Showing posts with label Graeme Goldsworthy. Show all posts
Showing posts with label Graeme Goldsworthy. Show all posts

Sunday, February 10, 2008

Wisdom from Graeme Goldsworthy

I just finished reading The Goldsworthy Trilogy, three early works of Graeme Goldsworthy, published here in one volume. The first two, Gospel and Kingdom and The Gospel in the Revelation were exceptional. I can't praise them highly enough. The third, Gospel and Wisdom, focused on the wisdom literature of the OT (mainly Job, Proverbs, and Ecclesiastes). I was less enamored of this one, but on the strenth of the first two I would give this volume an A+ rating. This is a great resource for understanding the Gospel-centeredness of the OT and also of The Revelation of John.

About a year ago Justin at Buzzard Blog actually interviewed Dr. Goldsorthy. Some highlights:
"...contrary to some inexact Christian pious talk, we cannot live the gospel. We can, and must, seek to live consistently with it, but only Jesus lived, and died, the gospel."

"...evangelical piety can lead people to rush from reading a text straight into the question of what this says to us and about us. But, there is one mediator between God and man, the man Christ Jesus and [Biblical theology] helps us to see how Jesus mediates the meaning of any text to us. The Christian is defined by his or her relationship to Christ, not to any other person or event. Thus all persons and events in the Bible must stand in a discernible relationship to Christ if they are to say something about us."
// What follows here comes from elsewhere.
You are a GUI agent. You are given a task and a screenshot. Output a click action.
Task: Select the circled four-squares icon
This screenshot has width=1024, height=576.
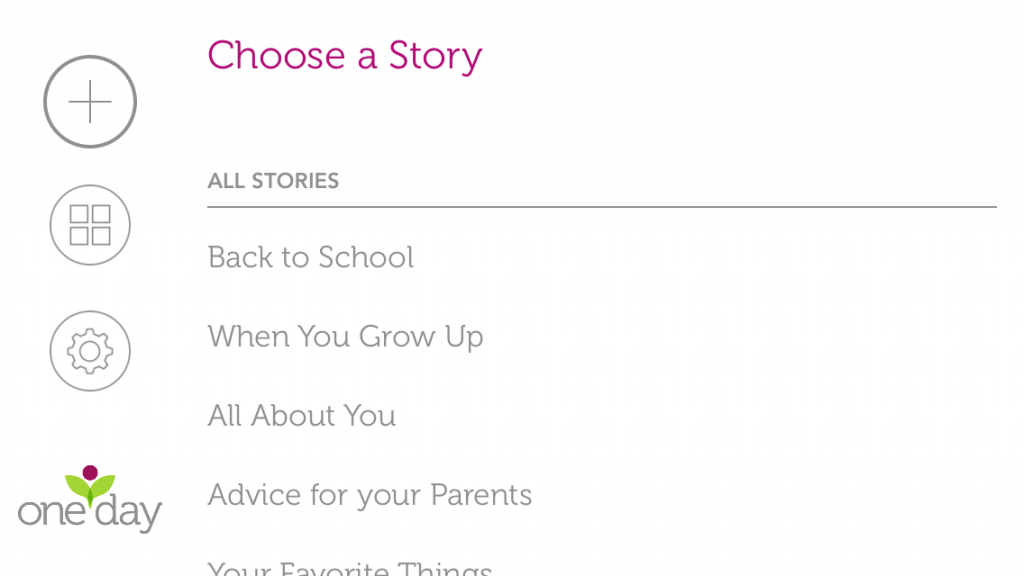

"...the first question we put to a text is not 'What does this say to or about us?,' but 'How does this text testify to Jesus?' I say again, the Christian life is defined by our relationship to Jesus, so until we understand who and what Jesus is, we cannot properly understand what our relationship to him is."

Monday, January 21, 2008

The good news of a slaughtered Lamb

I've been quoting Graeme Goldsworthy a lot lately. The Goldsworthy Trilogy is a collection of three seminal works by this author, they being The Gospel and the Kingdom, The Gospel in Revelation, and The Gospel and Wisdom. I've just begun the third of these, and no doubt will be sharing some of Goldsworthy's own wisdom concerning "wisdom." But for now, I want to quote for you the penultimate paragraph of The Gospel in Revelation, a book that has impacted my own thinking in a significant way:
The world looks on the slaughtered Lamb with pity, disdain and even abhorrence. Through the tinted glass of self-importance it views his sacrifice as a joke, or as the natural end of an outmoded ethic based on superstition. But the world itself gives the lie to its own interpretation. For had the Lamb provided such a senseless life and death, the remedy would be to leave it alone to fester and wither away. Instead of a few bleached bones and the smell of putrefaction he left an empty tomb and his Spirit who so seared the truth of the gospel into the hearts and minds of his little band of followers that they began to turn the world upside down. For this the world will not forgive him. It rises up and lashes out at the Lamb while pretending that he isn't real. It does this because the one whose spirit pervades the world knows full well that the slain Lamb is his downfall.

Tuesday, January 15, 2008

The meaning, motive and power for Christian life

Graeme Goldsworthy's The Gospel in Revelation is one of those books that is so packed with Biblical wisdom, one feels the need to read certain passages aloud to whomever happens to be sitting near. The book was originally published back in 1984. At that time Goldsworthy had looked around the world of Evangelical religion and found a striking decline in the preaching and teaching of the Gospel. For example, he writes:
It is regrettably true that much Christian literature and preaching has lost the essential ingredient of a sound method of interpretation. It has allowed the Gospel to be demoted into something less than the preeminent and central characteristic which interprets the whole meaning of the Bible.
Or how about this one:
All problems, heresies and deviations from the true course of Christian living which occupy the writers of the New Testament Epistles derive from the same basic problem: a failure to bring the gospel to bear on this or that aspect of life. Consequently there is only one remedy that can ever be prescribed and that is the gospel. This assertion may surprise many, for Christian living or the general subject of sanctification (holiness) is so frequently dealt with in Christian teaching and preaching as if the gospel were only the means of beginning the Christian life, and not also the means of continuing it. The New Testament, however, teaches that it is the life, death and resurrection of Jesus Christ which constitute the meaning, motive and power for Christian life.